抜粋 ▸
····················
【イベントレポート】トークセッションを深掘り!Part2 大学での豊かな学びの鍵②「教員の活用」について語る
2025年07月09日/ 管理人
2025年6月1日、東京・世田谷区にて、早稲田大学教育・総合科学学術院教授の濱中淳子先生と、濱中先生の元教え子であり、スタディサプリ社会科現役講師の伊藤賀一先生によるトークイベントが開催されました。本イベントは、濱中先生の著書『大学でどう学ぶか』と伊藤先生の著書『もっと学びたい!と大人になって思ったら』(いずれも、ちくまプリマー新書/筑摩書房)の刊行を記念して企画されたものです。
3本立てでお届けするイベントレポートの第三弾となる本記事では、トークセッションを深掘りします。テーマは、濱中教授が著書『大学でどう学ぶか』で提唱する、もう一つの大学での豊かな学びの手がかりー「教員を活用すること」。「教員を活用する」とはどういうことなのか、どうしてそれが重要なのか。お二人の実体験から見える、「豊かな学びの鍵」について迫ります。ぜひご覧ください。
実際に「活用した教員」について
濱中先生の著書『大学でどう学ぶか』が説く、豊かな学びへの第一歩。それは「教員を活用する」ことです。これには伊藤先生も「まさにその通り!」と大共感。
伊藤先生:
僕も濱中先生の「教員を活用する」という考えにはすごく共感しています。大学に入学するということは、その大学のあらゆるリソースにアクセスできる“フリーパス”を手に入れるようなもの。それなのに、ほとんどの学生が使い倒せていなくて本当に勿体無い!どの教員のメールアドレスも知ることができて、図書館やら大学のあらゆる施設も使えて、OBOG含めてコネも全部使えるのに、全然使わない。早稲田大学なんて、年間100万円以上払って、そのフリーパスをゲットしているのに、もったいないですよね。だから、僕は「使えるものは使い倒そう」っていうマインドで、卒業後の今も早稲田大学との接点を持っておくようにしています。
では、濱中先生はどのように「教員を活用」してきたのでしょうか。一人の恩師・矢野眞和(やの まさかず)先生とのエピソードを語ってくれました。
····················
保存データ ▸
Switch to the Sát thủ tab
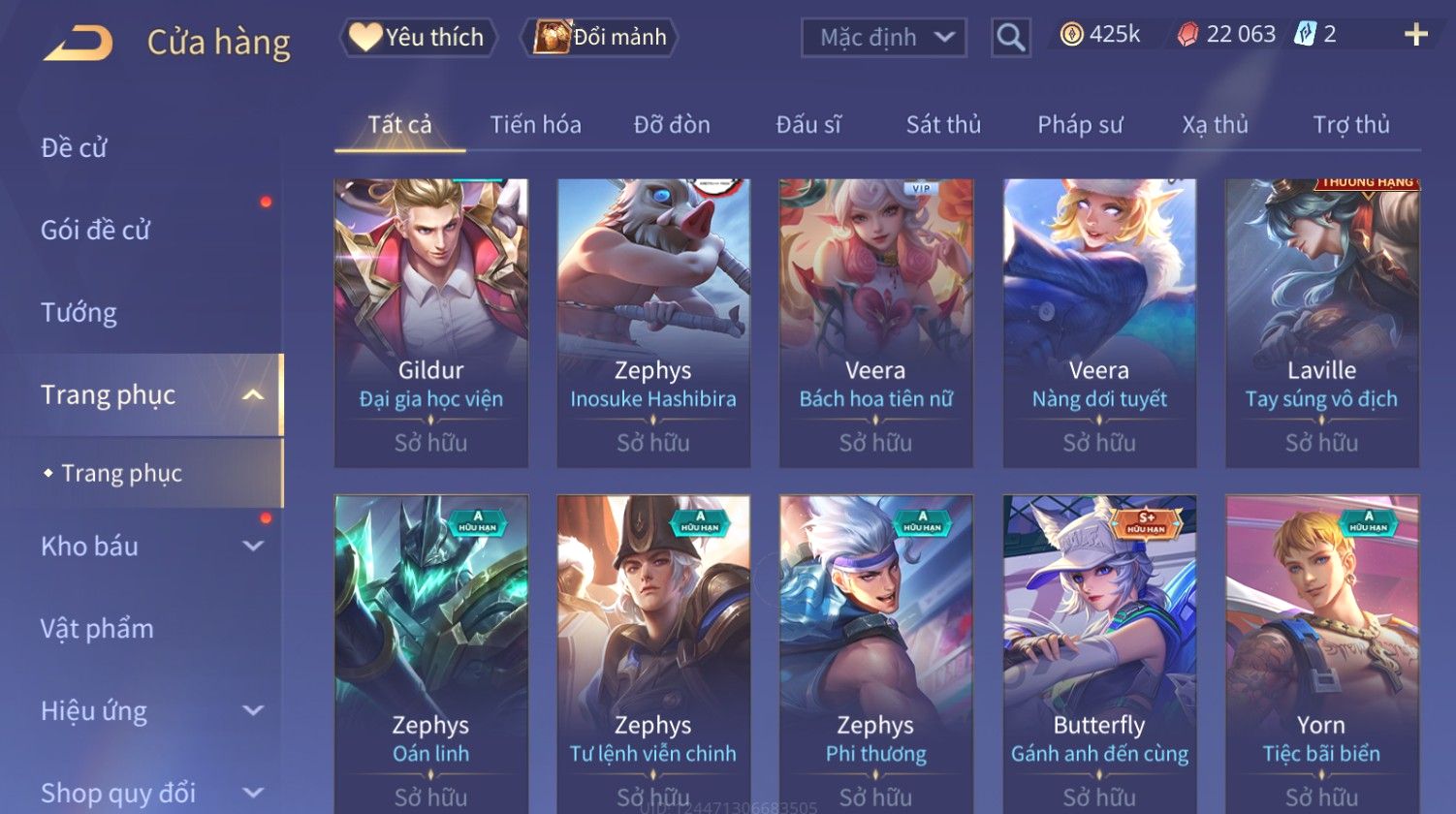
····················
指示 ▸ 上にある大学での学びをめぐるイベントレポートについて、最後の文の後に続く部分を書き継ぐ。

解答 ▸
濱中先生:
お世話になった先生はたくさんいますが、とくに矢野眞和(やの まさかず)先生には大変お世話になりました。研究の面白さや難しさ、そして具体的な進め方など、多くを先生から学んだと思っています。いま、この仕事が出来ているのも矢野先生のおかげです。出会いは、私が大学院にいた頃です。
大学院に進学してからしばらく、論文どころか、文章を書くのもへたくそで。どうしたら読んでもらえる日本語を書くことができるのか。どうしたら面白い論文が書けるのか。矢野先生から直接ご指導いただいたのは当然ですが、先生の論文を手書きで写して、ロジックの回し方を体に叩き込もむといったこともしていました。
当時の矢野先生は、私にとって少し怖い存在だったんですけど、どうやったら先生と話ができるようになれるかな、面白いことでも言えるようになったら喋ってもらえるかも、って思って川柳を習ったこともあります(笑)。今思えば、なんだそれ?という感じですが、それくらい、どうすれば先生と話せるか、どうしたら論文を読んでもらえるのかな、ってずっと考えていました。
努力が実ってというか、そもそも先生は「怖い」先生ではなく、「優しい」先生だったので、こんな私でも丁寧に指導して下さり、添削、ダメだし、一緒に分析するなど、まさに、「使い倒して」いましたね。
「どうすれば先生と話せるか」と試行錯誤した濱中先生。ただ教員の授業を受けるだけではなく、学生から主体的・積極的に教員にアプローチをする、それこそが「教員を活用」することなのではないでしょうか。そして、その第一歩は、「カジュアルに教員に話しかけてみる」そんな素朴なアクションだと言えるでしょう。
伊藤先生もまた、早稲田大学での二回目の大学生活にて経験した、「尊敬できる恩師を見つけることは大事」だと痛感した、タイプの違う二人の先生との出会いを語ってくれました。
伊藤先生:
尊敬できる先生、恩師を見つけるってめちゃくちゃ大事なことですよね。
早稲田大学では、小林敦子(こばやし あつこ)先生の社会教育学のゼミに入っていたのですが、小林先生がとても良くしてくれたんです。指導も人柄も含めて。小林先生は、フィールドワークの人なので、“とにかく足で稼げ!”と。実際にいろんなところに行って何かを報告すると、フィードバックを頂けるんです。一見ふわっとした先生なのに、そのフィードバックは学問的にめちゃめちゃキツい。でも、それが見たくて、仲良くなろうとしてました。
僕は職業柄、教授を研究者としてだけでなく、『教育者として授業が上手いか』という視点でも見てしまうんです。その観点で、僕が憧れたのは吉田文(よしだ あや)先生です。
吉田先生の教育学部生全員が受ける必修授業が、大人数の一方通行型なのに、めっちゃ上手かったんです。それに衝撃を受けちゃって。僕は吉田先生とも仲良くなりたいので本を何度か献本しているんですが、吉田先生はいつも感想をおっしゃってくれるんです。だから今も、『吉田先生に褒められたい!』という気持ちがありますね。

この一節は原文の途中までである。